What this data changes, in concrete terms
Taken together, these three studies sketch a unicorn founder profile appreciably different from the received image: more likely to have a scientific or research background, rarely from a single type of curriculum, and often — though not systematically — through a first entrepreneurial attempt before success.
For anyone assessing founding teams, the practical consequence is simple: the classic academic or professional pedigree remains one signal among others, but it explains less and less of the variance between the teams that succeed and those that fail. The discipline studied, the number of previous attempts, the professional origin — none of these criteria taken in isolation predicts success. It is their combination, and above all what the team has made of it, that counts.
For founders themselves, particularly those from academia or research who are still hesitating to take the plunge, this data sends a reassuring signal: not having gone through a business school or a role in finance is no longer a structural obstacle. The market for funding, hiring and support has adapted to this new generation of profiles, and continues to do so.
Frequently asked questions
Is an MBA a disadvantage when founding a unicorn? No. The data shows a rebalancing of the founder pool, not a disqualification of MBA profiles. The share of MBA founders has declined in relative terms, but unicorns continue to be founded by profiles from finance and consulting, particularly in sectors where complex sales and organisational structuring remain decisive.
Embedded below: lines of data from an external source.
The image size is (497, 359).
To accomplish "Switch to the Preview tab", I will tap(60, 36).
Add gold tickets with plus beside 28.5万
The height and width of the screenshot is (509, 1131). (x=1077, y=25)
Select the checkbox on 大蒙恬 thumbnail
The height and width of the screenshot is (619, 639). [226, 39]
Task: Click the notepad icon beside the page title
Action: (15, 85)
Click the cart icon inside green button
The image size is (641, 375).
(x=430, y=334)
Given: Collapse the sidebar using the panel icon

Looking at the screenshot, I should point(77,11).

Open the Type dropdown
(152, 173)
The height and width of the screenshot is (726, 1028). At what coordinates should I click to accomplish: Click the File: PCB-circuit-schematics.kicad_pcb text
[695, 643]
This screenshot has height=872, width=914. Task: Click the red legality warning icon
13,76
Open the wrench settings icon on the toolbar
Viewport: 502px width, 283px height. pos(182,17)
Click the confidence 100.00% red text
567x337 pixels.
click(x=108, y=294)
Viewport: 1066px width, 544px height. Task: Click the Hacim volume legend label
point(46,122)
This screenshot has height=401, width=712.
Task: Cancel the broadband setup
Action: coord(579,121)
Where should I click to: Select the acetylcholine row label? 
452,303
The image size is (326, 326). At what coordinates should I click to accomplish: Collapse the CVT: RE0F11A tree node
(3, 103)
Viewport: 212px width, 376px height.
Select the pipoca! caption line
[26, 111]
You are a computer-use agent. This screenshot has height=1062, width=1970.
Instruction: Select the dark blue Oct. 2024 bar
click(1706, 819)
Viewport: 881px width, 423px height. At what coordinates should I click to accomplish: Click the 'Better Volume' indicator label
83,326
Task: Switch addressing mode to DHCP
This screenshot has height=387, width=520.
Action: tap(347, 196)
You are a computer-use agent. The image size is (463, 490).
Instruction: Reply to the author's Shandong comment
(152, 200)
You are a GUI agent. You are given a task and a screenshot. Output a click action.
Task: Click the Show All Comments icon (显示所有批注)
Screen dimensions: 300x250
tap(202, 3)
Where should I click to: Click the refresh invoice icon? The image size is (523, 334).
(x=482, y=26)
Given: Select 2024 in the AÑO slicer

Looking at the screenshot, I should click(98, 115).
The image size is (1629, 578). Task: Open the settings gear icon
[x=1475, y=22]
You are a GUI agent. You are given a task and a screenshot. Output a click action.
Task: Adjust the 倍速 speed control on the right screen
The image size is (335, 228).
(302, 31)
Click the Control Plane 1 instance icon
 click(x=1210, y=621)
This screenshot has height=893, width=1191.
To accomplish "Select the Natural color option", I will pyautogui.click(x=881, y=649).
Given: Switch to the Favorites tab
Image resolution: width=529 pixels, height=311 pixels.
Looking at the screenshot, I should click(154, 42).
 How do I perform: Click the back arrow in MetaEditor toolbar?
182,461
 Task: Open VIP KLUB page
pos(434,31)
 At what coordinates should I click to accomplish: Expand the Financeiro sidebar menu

Is this trend the same across every sector? The available data does not allow this point to be settled precisely: the studies cited cover all the unicorns in their sample, without systematic detail by sector. It is reasonable to suppose, without this being demonstrated here, that the shift towards PhD profiles is more marked in technically intensive sectors.
Do you have to have been an entrepreneur already to succeed with a unicorn? No, again. Strebulaev is explicit on this point: prior entrepreneurial experience helps statistically, but 57% of the American unicorn founders in the sample had never created a company before. Everyone’s first attempt is, by definition, a first attempt.
Limits and methodological caution
The three studies cited do not cover the same geographic perimeter: the Strebulaev and Andreessen Horowitz data covers American unicorns, while the Revelio Labs x Accel data covers European unicorns. The comparisons made in this article are thematic — they set side by side trends observed separately — and are not a single statistic directly comparable from one sample to the other. A reader wanting a strictly European or strictly American conclusion across all three dimensions (discipline, doctorate, prior experience) will still have to wait for a study that covers the three at once, on the same perimeter.